» Things to do:
- 1) Reproduce the passage of the concert review from "What is particularly" up to and including "is a specialist.".
- 2) According to the concert review, what kind of instrument did Garrick Ohlsson play?
- 3) Translate this sentence from the concert review into Spanish: "The orchestra achieved near-immaculate surfaces while expounding an unfeigned authority in the composer's style."

» Selected text:
Eri Klas Leads Stellar Beethoven Program

August 24, 1996|DANIEL CARIAGA | TIMES MUSIC WRITER

Over the six years he has been guest conducting the Los Angeles Philharmonic, Eri Klas has displayed a stunning musical versatility. This week, returning to the Hollywood Bowl for two more concerts with the orchestra, he proved himself again.

What is particularly strong in the Estonian conductor's art is not its breadth--though that is rare enough in today's crop of podium personalities--but the sense that in every area, Klas is a specialist.

The Beethoven program he led Thursday night showed that again. In the "Coriolan" Overture, the G-major Piano Concerto and the Fourth Symphony, Klas and the orchestra produced authentically stringent, dramatic and compelling Beethoven, full of detail yet in no wise overstated.

His collaboration with American pianist Garrick Ohlsson proved the high point of the program. Playing on an oversize, beautifully articulate (or perhaps it spoke so well because of especially discreet and sensitive amplification) Bosendorfer instrument, Ohlsson gave a tight but expansive, poetic and rigorous, sharply defined performance of the demanding, exposing Fourth Concerto.

All details meshed, beauties abounded. Ohlsson and Klas perfectly negotiated all those many places where keyboard runs end in orchestral entrances. A small matter, but indicative of a broader rapport that could also be heard in everything the orchestra played.

After some rough-and-tumble settling in through the opening movement, the B-flat Symphony met the same standard of definition and tautness. The orchestra achieved near-immaculate surfaces while expounding an unfeigned authority in the composer's style. The Adagio spoke its narrative clearly, the Scherzo flowed naturally, the Finale swept through its ebulliences with no loss of control. A pristine performance.

» Data shown:
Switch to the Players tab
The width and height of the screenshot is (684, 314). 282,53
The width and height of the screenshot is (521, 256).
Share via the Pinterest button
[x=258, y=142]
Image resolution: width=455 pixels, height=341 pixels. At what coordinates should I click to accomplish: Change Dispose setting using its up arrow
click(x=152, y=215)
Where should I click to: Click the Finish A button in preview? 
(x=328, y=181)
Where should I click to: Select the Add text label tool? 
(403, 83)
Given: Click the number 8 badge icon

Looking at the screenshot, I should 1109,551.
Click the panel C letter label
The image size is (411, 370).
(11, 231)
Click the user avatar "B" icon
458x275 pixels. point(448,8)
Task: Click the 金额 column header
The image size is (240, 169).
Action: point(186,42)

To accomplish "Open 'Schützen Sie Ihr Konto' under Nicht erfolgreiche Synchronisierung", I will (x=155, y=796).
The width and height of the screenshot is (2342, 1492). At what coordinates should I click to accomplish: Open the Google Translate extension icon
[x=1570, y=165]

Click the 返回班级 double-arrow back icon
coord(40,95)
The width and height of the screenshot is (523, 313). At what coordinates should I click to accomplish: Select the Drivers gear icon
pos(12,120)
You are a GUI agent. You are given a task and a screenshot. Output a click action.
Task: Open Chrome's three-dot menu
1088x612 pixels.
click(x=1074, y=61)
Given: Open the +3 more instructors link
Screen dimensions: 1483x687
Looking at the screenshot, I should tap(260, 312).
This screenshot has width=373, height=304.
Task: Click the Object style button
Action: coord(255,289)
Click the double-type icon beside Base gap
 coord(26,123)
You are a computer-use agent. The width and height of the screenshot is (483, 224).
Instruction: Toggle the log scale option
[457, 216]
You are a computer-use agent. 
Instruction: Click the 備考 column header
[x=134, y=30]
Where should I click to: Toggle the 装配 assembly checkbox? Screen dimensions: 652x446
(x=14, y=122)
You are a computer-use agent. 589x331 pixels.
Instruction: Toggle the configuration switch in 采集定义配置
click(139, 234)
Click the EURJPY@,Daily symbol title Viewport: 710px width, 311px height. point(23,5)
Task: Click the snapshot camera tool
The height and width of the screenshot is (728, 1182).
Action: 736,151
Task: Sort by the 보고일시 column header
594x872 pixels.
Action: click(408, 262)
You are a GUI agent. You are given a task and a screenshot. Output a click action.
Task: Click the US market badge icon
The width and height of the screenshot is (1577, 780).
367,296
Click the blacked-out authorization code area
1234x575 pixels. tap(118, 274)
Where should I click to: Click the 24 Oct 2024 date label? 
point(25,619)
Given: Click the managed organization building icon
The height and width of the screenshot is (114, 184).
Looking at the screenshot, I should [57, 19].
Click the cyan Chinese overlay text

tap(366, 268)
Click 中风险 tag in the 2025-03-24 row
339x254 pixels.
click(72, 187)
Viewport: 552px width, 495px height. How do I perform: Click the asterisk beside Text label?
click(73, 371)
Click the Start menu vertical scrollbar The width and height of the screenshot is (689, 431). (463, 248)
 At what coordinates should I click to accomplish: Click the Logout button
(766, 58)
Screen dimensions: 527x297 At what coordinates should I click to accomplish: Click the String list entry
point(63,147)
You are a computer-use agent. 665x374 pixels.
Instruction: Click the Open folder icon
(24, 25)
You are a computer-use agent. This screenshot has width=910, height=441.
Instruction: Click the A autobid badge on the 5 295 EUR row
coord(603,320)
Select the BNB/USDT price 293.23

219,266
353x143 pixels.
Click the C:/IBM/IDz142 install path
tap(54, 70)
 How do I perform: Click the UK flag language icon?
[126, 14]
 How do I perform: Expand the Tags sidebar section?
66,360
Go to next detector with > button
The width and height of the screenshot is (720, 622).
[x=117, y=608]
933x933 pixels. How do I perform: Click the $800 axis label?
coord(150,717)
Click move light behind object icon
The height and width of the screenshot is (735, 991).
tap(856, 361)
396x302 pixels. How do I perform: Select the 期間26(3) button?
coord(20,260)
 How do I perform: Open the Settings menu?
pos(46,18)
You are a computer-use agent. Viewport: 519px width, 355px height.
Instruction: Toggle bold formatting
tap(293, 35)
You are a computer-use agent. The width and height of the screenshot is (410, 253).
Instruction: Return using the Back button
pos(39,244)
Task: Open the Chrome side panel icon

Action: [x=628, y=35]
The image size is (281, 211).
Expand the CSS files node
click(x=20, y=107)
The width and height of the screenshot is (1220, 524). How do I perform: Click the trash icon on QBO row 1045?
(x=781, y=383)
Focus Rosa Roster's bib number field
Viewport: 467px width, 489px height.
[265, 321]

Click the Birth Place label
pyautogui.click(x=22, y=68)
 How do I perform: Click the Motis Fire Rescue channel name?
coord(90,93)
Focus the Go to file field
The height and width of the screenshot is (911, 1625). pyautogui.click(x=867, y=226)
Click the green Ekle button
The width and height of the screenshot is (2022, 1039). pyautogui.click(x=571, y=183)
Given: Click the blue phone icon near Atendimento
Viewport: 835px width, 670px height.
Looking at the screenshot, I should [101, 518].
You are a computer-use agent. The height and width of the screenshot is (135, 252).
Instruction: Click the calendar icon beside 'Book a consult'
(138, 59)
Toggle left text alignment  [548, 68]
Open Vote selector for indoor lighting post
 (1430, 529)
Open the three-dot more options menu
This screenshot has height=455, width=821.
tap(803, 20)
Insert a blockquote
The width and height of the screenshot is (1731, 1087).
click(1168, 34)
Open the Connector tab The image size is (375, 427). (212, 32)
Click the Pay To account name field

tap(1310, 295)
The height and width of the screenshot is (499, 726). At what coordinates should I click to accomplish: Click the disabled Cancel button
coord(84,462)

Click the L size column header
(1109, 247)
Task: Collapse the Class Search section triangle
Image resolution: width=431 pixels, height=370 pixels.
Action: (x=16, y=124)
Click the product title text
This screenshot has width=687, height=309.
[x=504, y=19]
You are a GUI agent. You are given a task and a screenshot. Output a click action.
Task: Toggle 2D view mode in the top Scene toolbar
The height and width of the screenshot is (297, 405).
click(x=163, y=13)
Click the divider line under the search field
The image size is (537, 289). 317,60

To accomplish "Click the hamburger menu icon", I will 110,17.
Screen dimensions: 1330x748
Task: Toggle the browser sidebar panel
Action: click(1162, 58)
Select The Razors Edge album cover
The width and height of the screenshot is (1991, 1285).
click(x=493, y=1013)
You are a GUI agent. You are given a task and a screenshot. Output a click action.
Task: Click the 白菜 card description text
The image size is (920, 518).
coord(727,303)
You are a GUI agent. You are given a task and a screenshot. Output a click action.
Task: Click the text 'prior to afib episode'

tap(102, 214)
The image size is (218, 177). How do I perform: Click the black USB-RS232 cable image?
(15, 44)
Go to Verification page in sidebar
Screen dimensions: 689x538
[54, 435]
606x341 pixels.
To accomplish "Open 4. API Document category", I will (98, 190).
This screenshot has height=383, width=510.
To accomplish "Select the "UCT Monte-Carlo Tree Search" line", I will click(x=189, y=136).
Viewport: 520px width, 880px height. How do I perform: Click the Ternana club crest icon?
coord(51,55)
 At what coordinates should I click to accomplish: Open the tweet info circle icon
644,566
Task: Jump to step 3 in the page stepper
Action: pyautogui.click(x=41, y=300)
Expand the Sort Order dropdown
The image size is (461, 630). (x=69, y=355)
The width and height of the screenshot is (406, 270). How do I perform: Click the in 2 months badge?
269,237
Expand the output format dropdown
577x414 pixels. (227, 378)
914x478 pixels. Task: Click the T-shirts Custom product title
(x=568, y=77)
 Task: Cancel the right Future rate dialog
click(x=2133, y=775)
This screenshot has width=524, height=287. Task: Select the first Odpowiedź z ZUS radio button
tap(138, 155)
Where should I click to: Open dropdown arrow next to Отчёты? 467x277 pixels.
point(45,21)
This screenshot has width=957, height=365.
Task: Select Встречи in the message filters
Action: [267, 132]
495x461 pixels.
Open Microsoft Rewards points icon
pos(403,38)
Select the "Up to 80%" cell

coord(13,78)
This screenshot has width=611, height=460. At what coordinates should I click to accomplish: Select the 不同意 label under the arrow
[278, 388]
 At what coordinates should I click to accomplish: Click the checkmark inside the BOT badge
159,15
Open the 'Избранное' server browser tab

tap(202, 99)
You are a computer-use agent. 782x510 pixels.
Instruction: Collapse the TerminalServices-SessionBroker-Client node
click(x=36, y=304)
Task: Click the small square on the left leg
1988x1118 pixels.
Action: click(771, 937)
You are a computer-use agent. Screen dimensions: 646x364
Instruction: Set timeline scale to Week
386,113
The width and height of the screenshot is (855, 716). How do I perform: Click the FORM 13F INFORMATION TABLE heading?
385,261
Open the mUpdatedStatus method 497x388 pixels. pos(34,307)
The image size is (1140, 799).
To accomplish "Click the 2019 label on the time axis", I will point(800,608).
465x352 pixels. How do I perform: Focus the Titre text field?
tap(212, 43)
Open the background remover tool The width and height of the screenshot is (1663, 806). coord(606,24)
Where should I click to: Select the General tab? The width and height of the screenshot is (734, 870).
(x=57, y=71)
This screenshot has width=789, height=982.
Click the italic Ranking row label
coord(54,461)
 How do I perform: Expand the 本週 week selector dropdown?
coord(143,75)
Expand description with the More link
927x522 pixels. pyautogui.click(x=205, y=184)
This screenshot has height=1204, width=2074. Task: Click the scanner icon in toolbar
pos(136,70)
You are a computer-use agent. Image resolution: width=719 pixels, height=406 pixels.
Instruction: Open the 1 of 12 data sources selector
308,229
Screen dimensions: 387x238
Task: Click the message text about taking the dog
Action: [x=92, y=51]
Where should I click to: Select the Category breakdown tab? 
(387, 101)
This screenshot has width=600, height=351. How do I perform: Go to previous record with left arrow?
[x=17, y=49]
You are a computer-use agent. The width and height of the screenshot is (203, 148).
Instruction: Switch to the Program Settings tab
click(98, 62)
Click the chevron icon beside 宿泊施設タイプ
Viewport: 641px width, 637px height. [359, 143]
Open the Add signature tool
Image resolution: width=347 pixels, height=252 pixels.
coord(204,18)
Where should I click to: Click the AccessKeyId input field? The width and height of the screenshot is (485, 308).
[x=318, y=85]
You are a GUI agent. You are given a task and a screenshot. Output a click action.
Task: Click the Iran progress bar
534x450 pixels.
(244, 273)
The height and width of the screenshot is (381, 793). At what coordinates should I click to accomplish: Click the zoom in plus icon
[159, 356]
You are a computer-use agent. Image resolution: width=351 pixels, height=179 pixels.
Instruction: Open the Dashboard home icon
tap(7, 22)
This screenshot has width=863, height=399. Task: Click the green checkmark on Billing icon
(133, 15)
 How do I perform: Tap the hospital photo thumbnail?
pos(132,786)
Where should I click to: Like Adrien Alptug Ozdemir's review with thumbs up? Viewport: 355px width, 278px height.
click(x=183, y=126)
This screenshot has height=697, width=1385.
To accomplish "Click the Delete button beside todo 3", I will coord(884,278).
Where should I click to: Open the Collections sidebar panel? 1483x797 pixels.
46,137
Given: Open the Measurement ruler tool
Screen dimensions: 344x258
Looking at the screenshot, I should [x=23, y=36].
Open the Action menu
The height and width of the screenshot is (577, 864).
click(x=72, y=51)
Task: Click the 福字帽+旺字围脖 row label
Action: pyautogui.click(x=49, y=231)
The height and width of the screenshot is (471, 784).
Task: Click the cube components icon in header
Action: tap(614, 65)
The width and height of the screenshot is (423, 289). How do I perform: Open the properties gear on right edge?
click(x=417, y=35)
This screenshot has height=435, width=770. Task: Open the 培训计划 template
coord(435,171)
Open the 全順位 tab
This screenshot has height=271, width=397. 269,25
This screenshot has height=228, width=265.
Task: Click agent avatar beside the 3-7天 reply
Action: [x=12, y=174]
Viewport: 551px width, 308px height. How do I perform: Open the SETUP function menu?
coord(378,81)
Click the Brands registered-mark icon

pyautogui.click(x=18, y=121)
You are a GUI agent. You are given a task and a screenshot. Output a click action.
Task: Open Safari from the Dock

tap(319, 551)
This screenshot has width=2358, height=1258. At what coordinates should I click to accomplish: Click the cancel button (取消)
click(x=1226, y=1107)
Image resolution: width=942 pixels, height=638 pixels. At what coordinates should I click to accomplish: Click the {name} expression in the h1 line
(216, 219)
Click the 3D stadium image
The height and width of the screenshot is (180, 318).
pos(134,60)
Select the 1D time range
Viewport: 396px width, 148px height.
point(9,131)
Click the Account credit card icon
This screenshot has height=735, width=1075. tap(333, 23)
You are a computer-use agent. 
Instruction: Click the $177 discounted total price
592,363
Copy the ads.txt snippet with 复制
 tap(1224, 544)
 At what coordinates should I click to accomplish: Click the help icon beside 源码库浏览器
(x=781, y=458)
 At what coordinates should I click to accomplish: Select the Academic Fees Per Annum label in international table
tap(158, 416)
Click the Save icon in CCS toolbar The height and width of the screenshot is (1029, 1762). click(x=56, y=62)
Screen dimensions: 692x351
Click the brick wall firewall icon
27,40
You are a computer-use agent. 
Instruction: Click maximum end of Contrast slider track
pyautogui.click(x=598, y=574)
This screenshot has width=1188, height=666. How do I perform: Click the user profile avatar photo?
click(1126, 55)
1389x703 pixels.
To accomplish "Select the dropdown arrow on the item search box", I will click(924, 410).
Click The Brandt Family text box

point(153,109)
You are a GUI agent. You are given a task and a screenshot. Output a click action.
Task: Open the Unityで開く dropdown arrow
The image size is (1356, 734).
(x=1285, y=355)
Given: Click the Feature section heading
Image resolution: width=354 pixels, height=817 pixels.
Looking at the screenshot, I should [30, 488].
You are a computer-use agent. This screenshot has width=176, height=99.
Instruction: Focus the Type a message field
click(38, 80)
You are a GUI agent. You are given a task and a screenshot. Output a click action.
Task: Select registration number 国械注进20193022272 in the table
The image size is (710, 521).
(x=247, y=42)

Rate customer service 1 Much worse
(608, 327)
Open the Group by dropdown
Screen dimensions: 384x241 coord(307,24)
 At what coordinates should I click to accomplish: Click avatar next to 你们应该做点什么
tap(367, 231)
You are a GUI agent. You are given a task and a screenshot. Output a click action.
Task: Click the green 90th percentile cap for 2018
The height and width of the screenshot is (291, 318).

» Outputs by task:
- 1)
What is particularly strong in the Estonian conductor's art is not its breadth--though that is rare enough in today's crop of podium personalities--but the sense that in every area, Klas is a specialist.

- 2) An oversize Bosendorfer.

- 3) La orquesta logró superficies casi inmaculadas mientras exponía una autoridad no fingida en el estilo del compositor.